Wires Cut is designed for development in network-less environments. No Internet? No problem. There's even a Firefox add-on included to enable localhost web servers (AlwaysOnline).
It's geared for Macs, too. The standard touchpad gestures and wireless card work out of the box.
Just released from YelloSoft, Wires Cut is a Xubuntu-based LiveCD for developing software. It has Java, GCC, Ruby on Rails, and several other languages and programming tools. Haskell, Lua, newLISP... The list goes on.
Wires Cut is designed for development in network-less environments. No Internet? No problem. There's even a Firefox add-on included to enable localhost web servers (AlwaysOnline).
It's geared for Macs, too. The standard touchpad gestures and wireless card work out of the box.
Give it a try! It's free and it's easy.
I need an IDE that works.
Eclipse is ok.
How about that Kdevelop. It has never worked for me.
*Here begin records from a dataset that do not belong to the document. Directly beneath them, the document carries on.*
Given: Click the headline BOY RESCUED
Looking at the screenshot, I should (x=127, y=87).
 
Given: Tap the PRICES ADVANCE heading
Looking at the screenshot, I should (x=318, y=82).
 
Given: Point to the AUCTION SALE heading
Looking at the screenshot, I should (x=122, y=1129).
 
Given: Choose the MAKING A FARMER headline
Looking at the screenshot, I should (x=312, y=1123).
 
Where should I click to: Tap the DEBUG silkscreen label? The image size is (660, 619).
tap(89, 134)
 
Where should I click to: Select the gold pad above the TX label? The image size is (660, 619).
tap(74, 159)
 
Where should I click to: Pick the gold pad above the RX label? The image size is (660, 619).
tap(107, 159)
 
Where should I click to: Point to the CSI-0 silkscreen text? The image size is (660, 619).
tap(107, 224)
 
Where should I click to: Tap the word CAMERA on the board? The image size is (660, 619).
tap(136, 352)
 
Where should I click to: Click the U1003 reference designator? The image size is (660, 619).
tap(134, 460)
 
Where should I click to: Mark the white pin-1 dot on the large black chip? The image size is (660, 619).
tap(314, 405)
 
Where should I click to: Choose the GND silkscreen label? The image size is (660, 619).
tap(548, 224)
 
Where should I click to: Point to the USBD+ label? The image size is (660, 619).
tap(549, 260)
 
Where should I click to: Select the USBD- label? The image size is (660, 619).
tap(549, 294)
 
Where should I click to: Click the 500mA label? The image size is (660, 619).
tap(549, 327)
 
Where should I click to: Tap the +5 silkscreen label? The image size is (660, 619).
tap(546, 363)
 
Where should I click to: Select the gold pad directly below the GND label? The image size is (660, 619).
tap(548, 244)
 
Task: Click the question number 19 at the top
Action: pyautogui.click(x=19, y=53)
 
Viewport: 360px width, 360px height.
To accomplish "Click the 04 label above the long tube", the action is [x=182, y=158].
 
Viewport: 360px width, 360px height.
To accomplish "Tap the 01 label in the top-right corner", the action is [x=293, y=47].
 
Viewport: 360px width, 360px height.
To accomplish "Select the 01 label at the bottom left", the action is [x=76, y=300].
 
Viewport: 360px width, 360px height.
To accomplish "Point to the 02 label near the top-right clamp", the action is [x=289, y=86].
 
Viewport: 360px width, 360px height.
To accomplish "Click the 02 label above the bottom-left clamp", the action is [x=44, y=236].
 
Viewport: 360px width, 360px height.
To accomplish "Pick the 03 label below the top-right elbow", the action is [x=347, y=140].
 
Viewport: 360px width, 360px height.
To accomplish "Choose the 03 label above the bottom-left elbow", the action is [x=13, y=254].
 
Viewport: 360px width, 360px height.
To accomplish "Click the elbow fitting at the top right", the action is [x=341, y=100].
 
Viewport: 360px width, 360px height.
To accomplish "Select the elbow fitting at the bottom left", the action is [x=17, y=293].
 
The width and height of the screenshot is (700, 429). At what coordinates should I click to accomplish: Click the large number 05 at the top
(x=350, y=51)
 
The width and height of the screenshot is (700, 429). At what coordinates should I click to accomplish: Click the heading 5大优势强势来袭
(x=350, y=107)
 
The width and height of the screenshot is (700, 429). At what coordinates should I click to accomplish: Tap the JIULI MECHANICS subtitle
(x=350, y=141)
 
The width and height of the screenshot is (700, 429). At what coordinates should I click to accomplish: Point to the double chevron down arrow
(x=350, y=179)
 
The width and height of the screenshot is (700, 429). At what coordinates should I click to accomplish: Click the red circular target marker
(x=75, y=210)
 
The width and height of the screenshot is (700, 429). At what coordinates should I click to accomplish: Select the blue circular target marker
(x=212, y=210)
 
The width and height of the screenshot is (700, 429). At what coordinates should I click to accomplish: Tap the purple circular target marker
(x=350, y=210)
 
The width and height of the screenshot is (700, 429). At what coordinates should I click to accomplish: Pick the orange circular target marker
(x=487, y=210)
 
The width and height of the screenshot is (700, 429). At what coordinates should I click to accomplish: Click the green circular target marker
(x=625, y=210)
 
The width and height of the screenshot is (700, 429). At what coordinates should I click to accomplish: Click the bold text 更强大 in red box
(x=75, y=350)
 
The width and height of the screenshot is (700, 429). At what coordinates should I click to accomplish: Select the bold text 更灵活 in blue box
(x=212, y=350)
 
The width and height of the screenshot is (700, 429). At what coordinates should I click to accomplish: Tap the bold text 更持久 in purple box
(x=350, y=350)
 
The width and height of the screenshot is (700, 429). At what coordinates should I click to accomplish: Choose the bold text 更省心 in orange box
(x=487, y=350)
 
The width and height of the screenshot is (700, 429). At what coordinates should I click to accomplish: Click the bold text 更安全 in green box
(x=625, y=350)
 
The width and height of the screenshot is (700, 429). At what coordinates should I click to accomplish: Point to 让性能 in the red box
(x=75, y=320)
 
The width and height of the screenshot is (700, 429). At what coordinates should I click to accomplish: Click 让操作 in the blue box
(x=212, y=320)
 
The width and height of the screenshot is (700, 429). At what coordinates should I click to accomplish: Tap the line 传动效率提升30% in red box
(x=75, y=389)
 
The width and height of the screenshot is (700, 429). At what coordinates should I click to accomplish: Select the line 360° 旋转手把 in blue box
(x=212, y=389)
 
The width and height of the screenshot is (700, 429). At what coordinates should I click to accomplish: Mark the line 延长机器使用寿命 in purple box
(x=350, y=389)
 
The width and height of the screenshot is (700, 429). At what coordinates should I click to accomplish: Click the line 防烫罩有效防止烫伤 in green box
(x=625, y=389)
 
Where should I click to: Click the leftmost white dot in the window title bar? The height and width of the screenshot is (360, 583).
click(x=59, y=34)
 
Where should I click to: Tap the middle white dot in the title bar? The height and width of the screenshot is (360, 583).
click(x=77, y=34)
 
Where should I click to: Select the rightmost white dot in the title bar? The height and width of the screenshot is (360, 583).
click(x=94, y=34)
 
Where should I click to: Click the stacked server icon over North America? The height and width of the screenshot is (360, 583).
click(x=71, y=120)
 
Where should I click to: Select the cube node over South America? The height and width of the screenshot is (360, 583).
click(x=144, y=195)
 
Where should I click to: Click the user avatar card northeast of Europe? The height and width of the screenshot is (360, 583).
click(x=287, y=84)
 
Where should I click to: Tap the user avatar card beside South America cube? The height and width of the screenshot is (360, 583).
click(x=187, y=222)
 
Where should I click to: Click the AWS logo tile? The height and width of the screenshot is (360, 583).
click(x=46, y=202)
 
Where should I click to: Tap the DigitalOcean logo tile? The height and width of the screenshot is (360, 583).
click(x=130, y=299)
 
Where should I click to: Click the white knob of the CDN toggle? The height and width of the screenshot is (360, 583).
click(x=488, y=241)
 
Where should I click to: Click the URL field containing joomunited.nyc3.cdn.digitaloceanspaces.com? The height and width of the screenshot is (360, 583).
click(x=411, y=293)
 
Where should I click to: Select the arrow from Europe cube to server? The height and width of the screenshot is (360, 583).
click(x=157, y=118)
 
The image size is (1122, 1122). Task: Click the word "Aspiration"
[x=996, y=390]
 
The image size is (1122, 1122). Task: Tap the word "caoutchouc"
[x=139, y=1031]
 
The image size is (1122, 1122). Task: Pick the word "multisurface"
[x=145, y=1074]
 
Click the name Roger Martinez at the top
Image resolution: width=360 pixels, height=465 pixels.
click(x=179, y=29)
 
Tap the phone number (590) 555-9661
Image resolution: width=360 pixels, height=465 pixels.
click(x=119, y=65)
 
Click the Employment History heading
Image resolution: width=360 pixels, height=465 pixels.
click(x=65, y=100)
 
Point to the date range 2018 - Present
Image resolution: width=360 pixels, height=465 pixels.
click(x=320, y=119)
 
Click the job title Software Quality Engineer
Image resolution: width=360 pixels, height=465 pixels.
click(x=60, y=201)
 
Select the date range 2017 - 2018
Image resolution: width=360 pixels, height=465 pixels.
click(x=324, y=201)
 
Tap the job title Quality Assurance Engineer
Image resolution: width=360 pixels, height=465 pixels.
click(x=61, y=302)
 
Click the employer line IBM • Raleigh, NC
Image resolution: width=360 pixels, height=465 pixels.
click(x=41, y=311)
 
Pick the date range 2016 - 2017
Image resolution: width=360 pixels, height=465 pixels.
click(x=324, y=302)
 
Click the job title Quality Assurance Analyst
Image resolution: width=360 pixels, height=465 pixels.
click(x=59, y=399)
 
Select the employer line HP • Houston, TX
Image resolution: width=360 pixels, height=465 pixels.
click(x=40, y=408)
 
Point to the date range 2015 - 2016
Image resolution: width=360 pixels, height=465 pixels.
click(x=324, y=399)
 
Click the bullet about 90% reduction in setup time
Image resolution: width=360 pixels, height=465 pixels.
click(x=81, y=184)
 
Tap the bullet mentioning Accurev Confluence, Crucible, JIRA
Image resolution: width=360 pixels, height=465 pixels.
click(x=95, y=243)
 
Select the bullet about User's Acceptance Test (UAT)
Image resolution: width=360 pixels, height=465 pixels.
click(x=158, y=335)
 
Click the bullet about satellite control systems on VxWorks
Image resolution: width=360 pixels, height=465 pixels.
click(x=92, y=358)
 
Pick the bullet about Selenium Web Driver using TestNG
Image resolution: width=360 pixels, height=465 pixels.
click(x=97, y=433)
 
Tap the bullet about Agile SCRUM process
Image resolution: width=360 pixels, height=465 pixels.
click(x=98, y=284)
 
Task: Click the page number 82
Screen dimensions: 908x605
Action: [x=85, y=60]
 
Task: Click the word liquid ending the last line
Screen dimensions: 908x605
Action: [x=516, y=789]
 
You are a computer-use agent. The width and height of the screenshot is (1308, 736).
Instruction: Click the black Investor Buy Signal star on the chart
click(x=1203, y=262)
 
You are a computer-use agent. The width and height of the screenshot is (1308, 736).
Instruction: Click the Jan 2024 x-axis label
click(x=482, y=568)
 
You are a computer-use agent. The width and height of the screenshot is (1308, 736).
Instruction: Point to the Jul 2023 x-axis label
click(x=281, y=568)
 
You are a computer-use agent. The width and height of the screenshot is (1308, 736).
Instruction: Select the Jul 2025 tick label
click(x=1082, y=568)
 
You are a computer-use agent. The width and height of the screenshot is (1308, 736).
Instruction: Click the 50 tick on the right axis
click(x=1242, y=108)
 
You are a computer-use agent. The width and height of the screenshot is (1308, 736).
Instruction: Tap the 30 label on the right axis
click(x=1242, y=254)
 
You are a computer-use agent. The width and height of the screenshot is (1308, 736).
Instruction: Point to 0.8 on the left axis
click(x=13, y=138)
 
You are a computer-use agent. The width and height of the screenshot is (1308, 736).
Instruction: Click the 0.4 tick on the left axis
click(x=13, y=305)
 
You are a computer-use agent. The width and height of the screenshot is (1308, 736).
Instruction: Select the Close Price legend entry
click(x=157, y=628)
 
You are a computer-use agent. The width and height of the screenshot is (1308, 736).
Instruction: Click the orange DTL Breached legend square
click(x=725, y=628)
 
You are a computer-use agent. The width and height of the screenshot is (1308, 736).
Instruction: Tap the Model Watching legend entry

It can't compile anything and give cryptic error messages.
Sorry, no Kdevelop. It's supposed to be a really small distro--fits onto a CD. I wasn't able to put Kdevelop, Gedit, or Eclipse onto it. There's just vim, pico, and Mousepad. Will include Kdevelop, Eclipse, Gedit, Glade, and other GUIs in the next version. For now, I'm keeping Wires Cut really small. Anyone with a blank CD and a little hard drive space can use it. If you need these packages right now, they you're welcome to modify Wires Cut or make your own developer CD.
Slackware and CentOS both have GCC. That's common. But they do not have Lua, Haskell, IRB, RDoc, RubyGems, Ruby on Rails, or SQLite, SQLite Browser, and so on. These are very helpful.
Plus, they do not have the additional Firefox add-ons such as AlwaysOnline and VersionX. The first helps with localhost servers and the second allows any extension to be installed regardless of official supported versions in the metadata.
This distro exists to provide multiple programming languages without having to install anything. That's why far out things like newLISP and Hugs are included. Slackware is great, but it doesn't have everything.
Originally, the distro was simply a Ruby on Rails live cd. Now it's morphed into a developer toolkit. If you're craving a Java-Eclipse-CVS distro or a CLISP-KWrite-Bazaar distro or whatever, you're free to make one. That's the beauty of Linux. Eventually, Wires Cut will grow to have these things. For now, it's a small, experimental distro. Try it out and see if you like it.